- _Data items_:
━━━━━━━━━━━━━━━━
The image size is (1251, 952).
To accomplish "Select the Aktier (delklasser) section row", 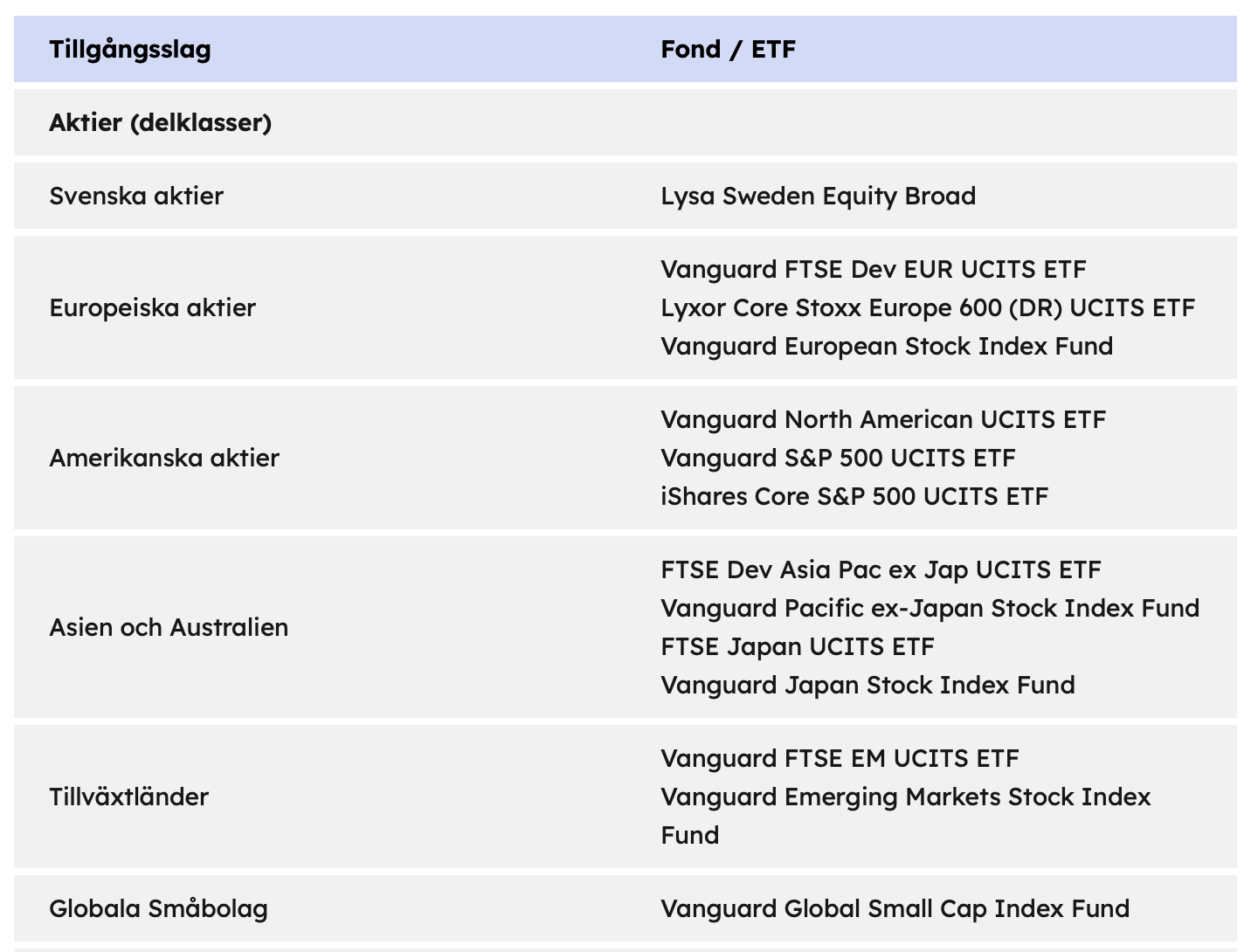I will 160,122.
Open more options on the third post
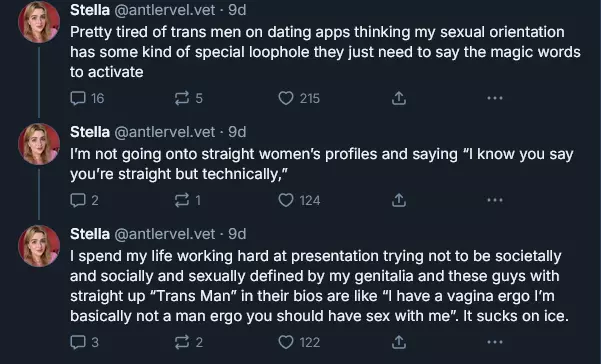 pyautogui.click(x=494, y=342)
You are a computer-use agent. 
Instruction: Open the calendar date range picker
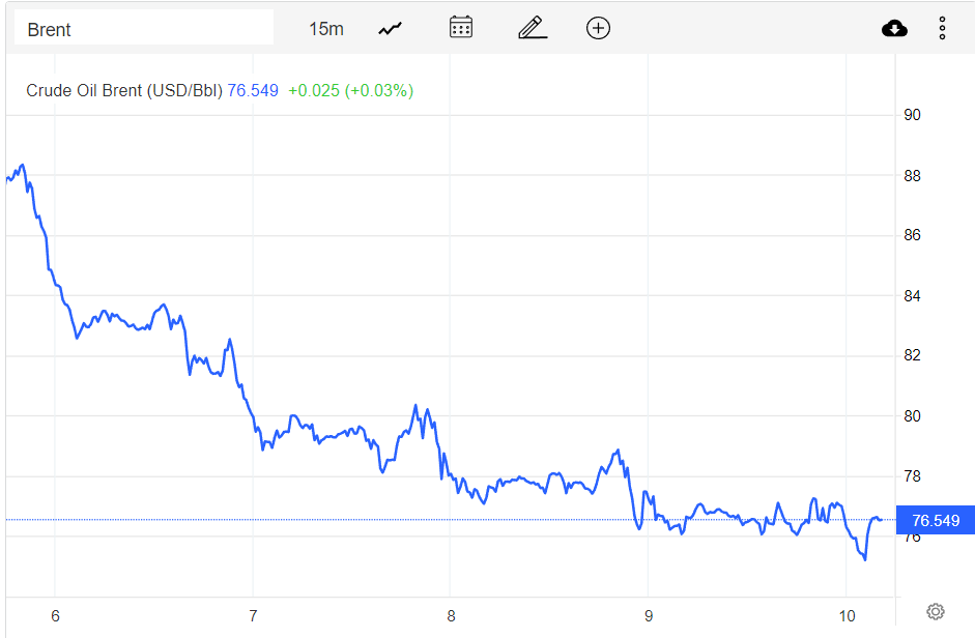461,28
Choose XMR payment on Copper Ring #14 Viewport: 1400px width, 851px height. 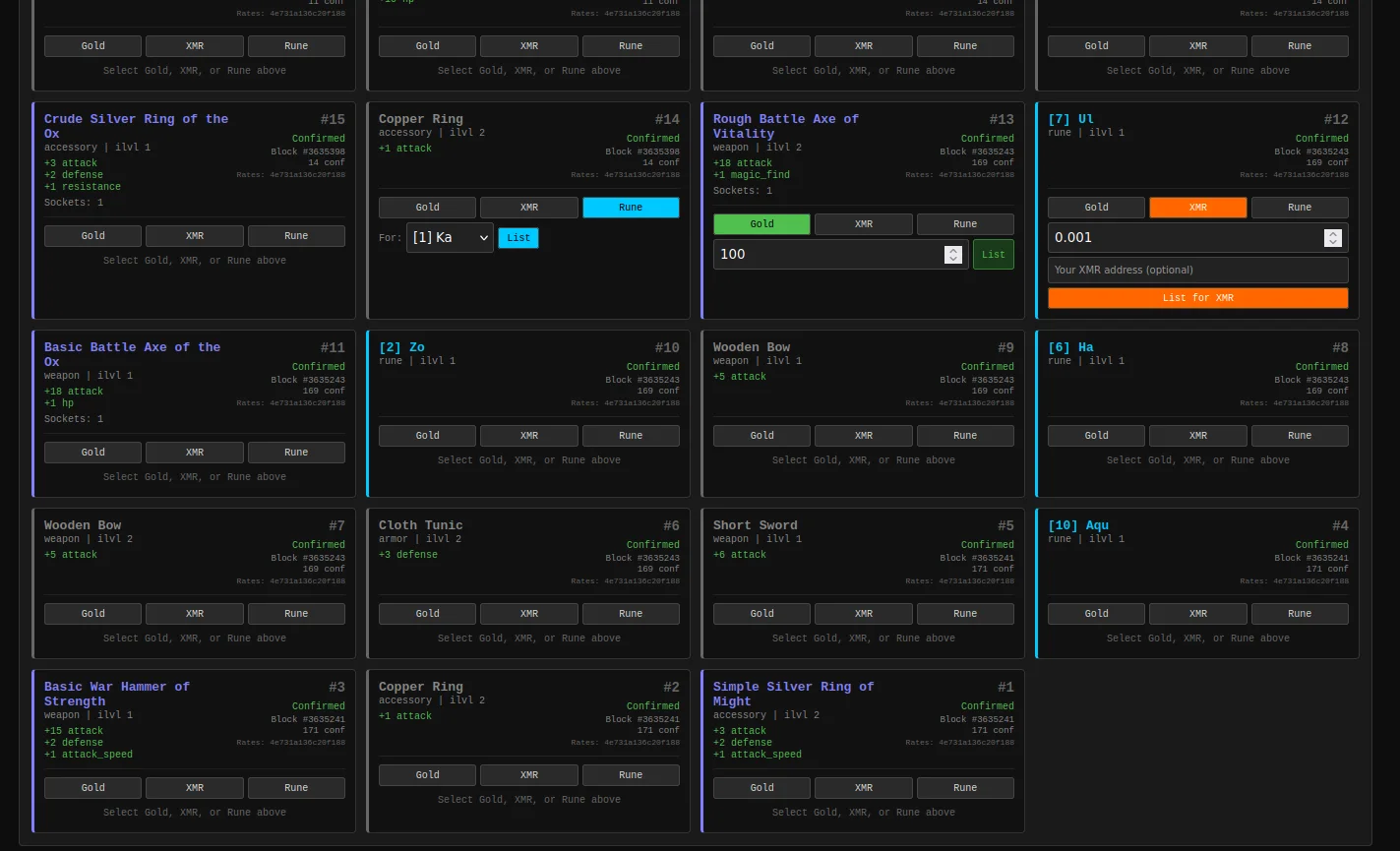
━━━━━━━━━━━━━━━━
- _EXERCISE DESCRIPTION_: Copy the data above, starting with the line containing "Open more options on the third post" and continuing through the end of the data. Leave the pictures out.

- _RESULT_:
Open more options on the third post
 pyautogui.click(x=494, y=342)
You are a computer-use agent. 
Instruction: Open the calendar date range picker
461,28
Choose XMR payment on Copper Ring #14 Viewport: 1400px width, 851px height. 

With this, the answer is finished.